Task item: Reproduce the listing below word for word and exclude any picture.

Records shown:
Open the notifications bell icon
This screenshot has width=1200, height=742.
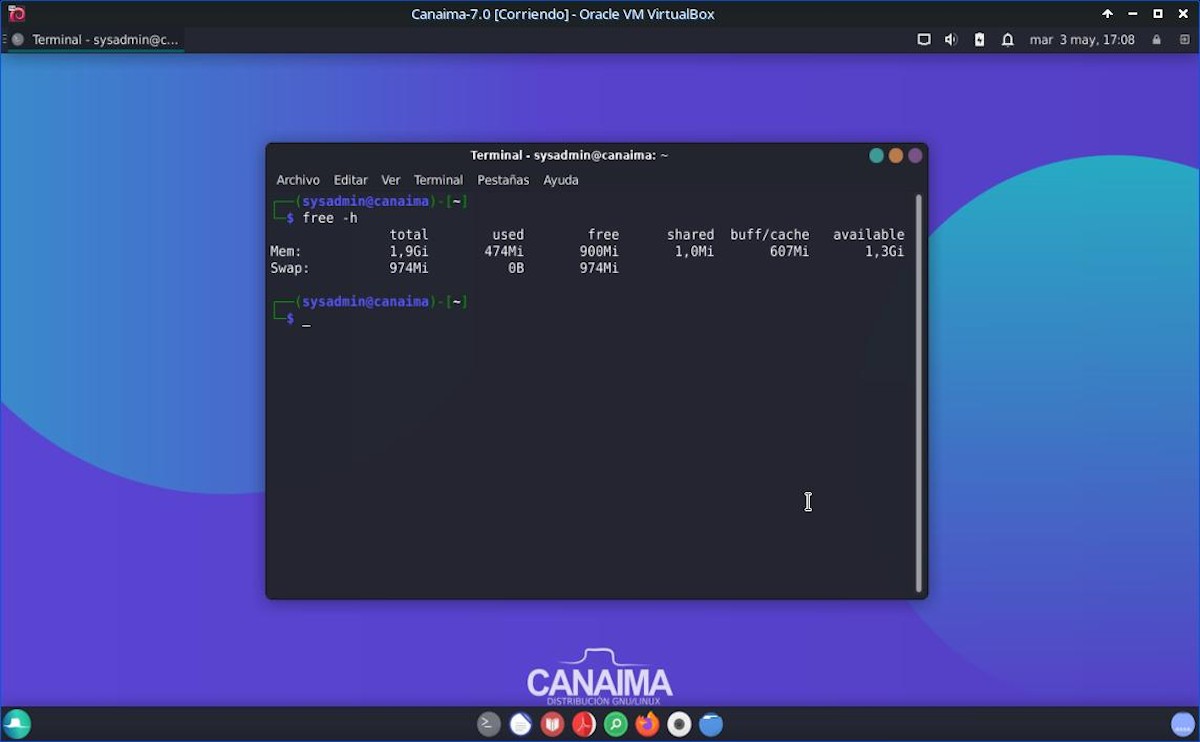click(1008, 40)
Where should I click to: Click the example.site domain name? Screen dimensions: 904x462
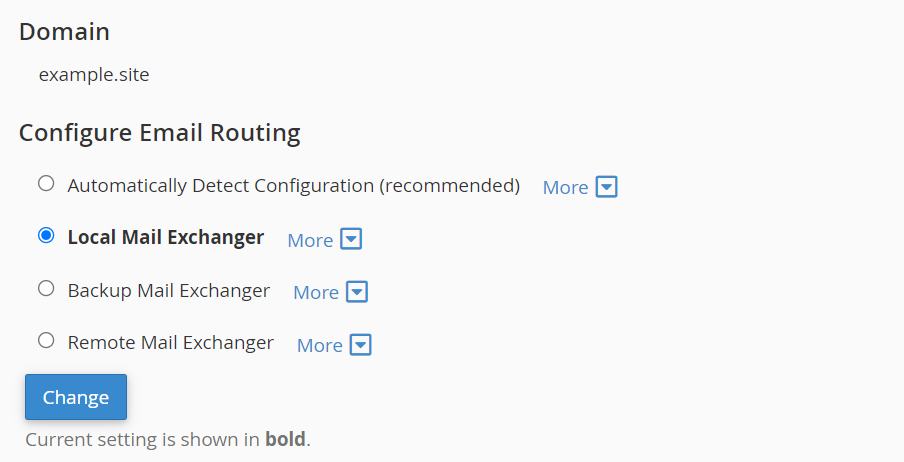pyautogui.click(x=94, y=74)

Answer space:
Open the notifications bell icon
This screenshot has width=1200, height=742.
click(1008, 40)
Where should I click to: Click the example.site domain name? Screen dimensions: 904x462
pyautogui.click(x=94, y=74)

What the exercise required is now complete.